When the margins are less than a length, then sometimes people use seats as a measurement. A seat is the length of one station where the rower sits, approximately 4½ feet. Example: the #2 rower in X boat was even with the #1 rower in Y boat, then X boat is one seat ahead of Y boat. You may hear that a crew won by three-seats, about 13-14 feet. One more term is deck. The deck is the unmanned, covered bow section of the boat (about 10 feet for an eight). Again, it is a visual cue. When the bow-ball of X boat is barely ahead of the #1 person in Y boat, then X boat is a deck behind of Y boat. These decks were once covered with a canvas material and so the old term was a canvass rather than a deck. If you visit Henley Royal Regatta they officially record a deck length as a canvass.

Race times are recorded and it is usually a mistake to compare times from one race to another or from a different day. An imperceptible difference in wind can make a noticeable difference in times. Maybe times can be compared in no wind conditions, but not much more than this.

Championship Regattas
A Championship Regatta usually will have a maximum of about six boats in a race at a time. Since Championship Regattas may have more than six entries, a system of selecting the faster crews is used. There will be qualifying heats to begin to sort the crews out. One format is the first or first few crews go directly to the grand final (1-6 places), the next or next few crews go to the petite (small) final (7-12 places). In another more formal format, there will be repechage races to give the non-qualifying crews from the heats a second chance to qualify for the Grand and Petite Finals.

Head Races
In the fall season there are head races. The name comes from a traditional English race called the Head of the River. The first head race was the Head of the Charles Regatta in Cambridge/Boston begun in 1965. Now there are many. These are usually open regattas with many events defined in any way the regatta committee wishes to. A junior in one regatta could be anyone under 19 years old, in another it could be defined as high school.

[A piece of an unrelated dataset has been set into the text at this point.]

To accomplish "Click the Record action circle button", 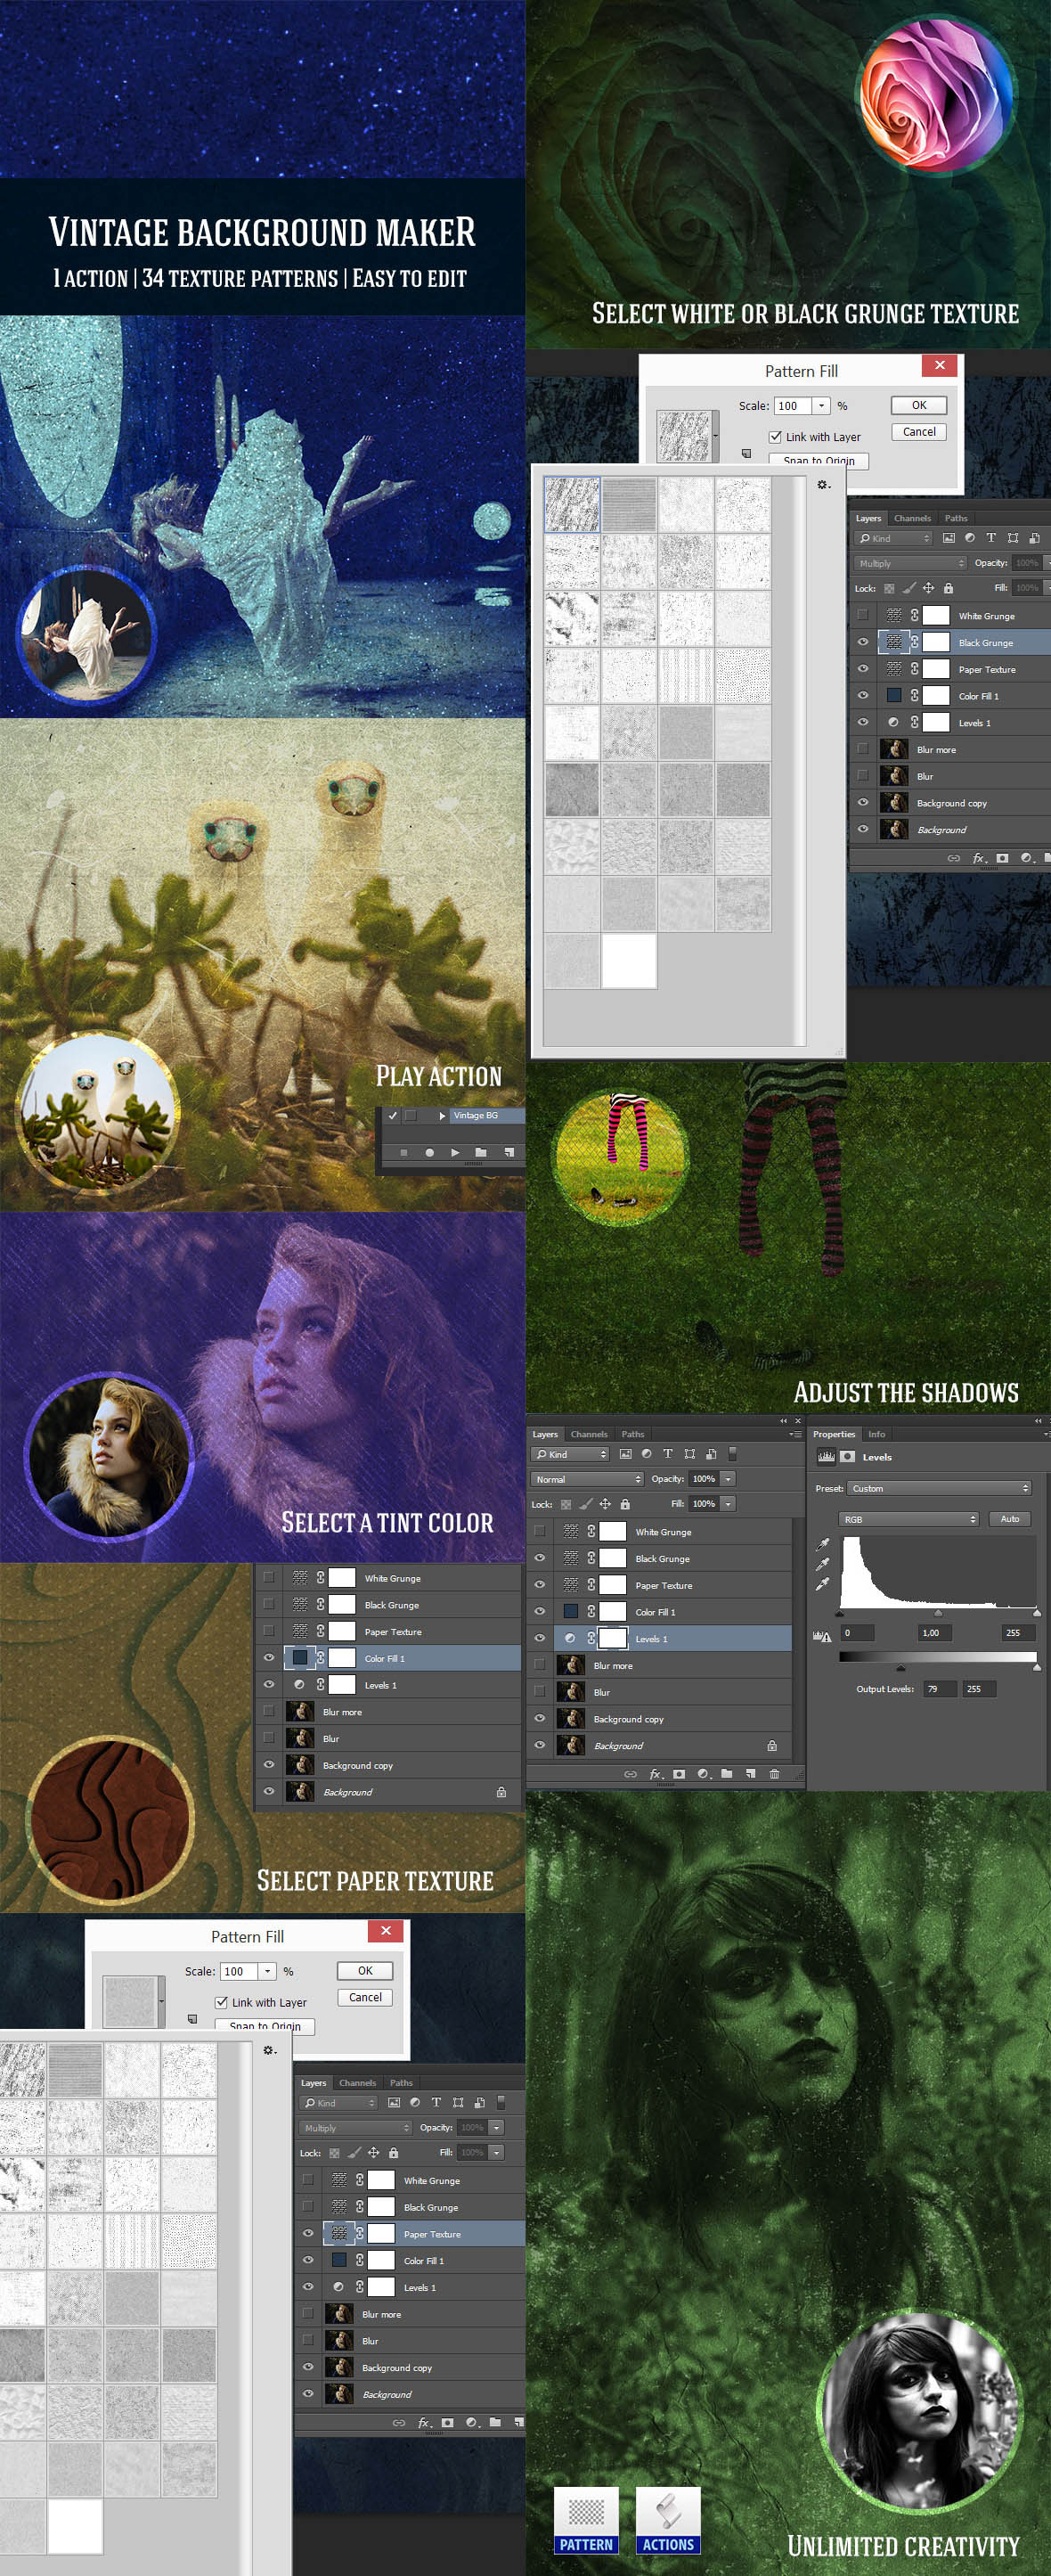I will 429,1152.
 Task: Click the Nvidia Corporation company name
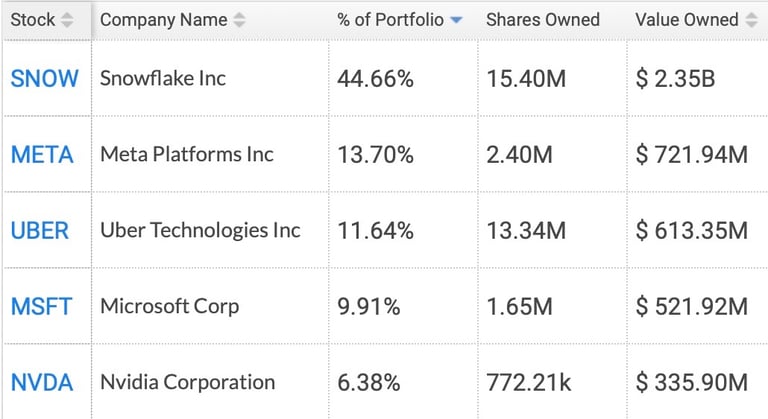pos(187,382)
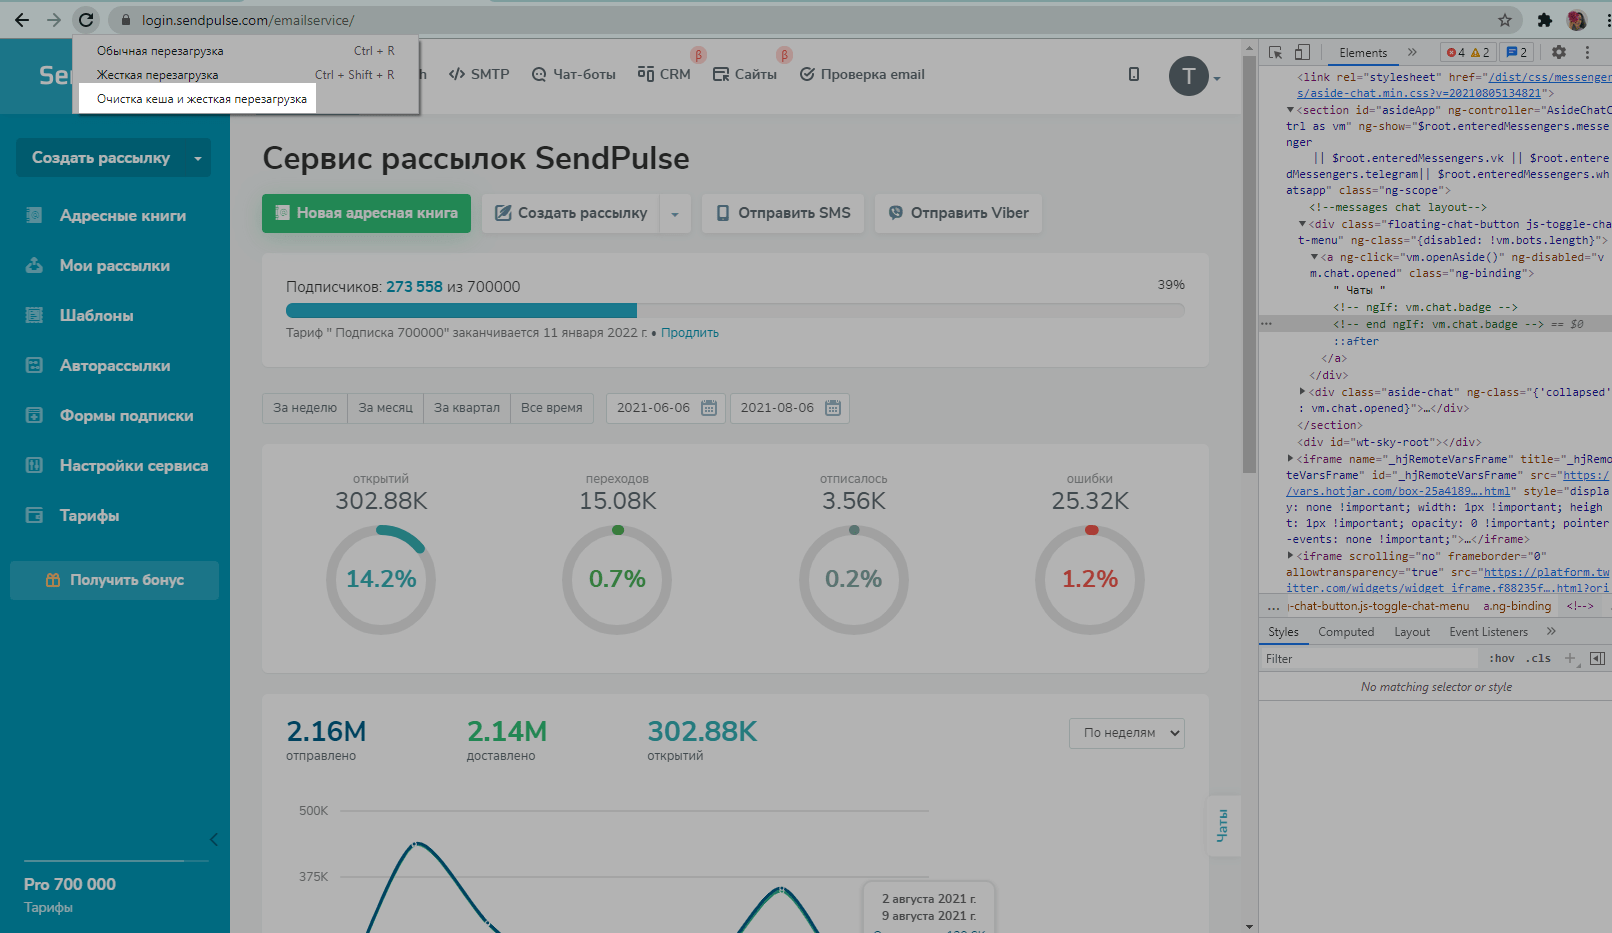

The distance can vary, but usually in the 3 mile range. Sometimes the race course is over a winding river like the Charles. The race is a timed event with each crew starting in single file and negotiating the race course as fast as possible. The start time and finish times are recorded and the elapsed time calculated. The fastest time wins. Sometimes in masters events there is an age adjusted handicap. Crews passing each other is usually exciting, particularly on a narrow river or tight bend. Crews don’t really know how they placed until all crews have completed the course and the results are posted.

Henley Races
Henley races are named after a style of racing conducted at the famous Henley Royal Regatta on the River Thames in England. The river is narrow at Henley so only two boats race and the loser is eliminated and the winner goes on to the next round. This format is popular for narrow and/or short race courses in the U.S.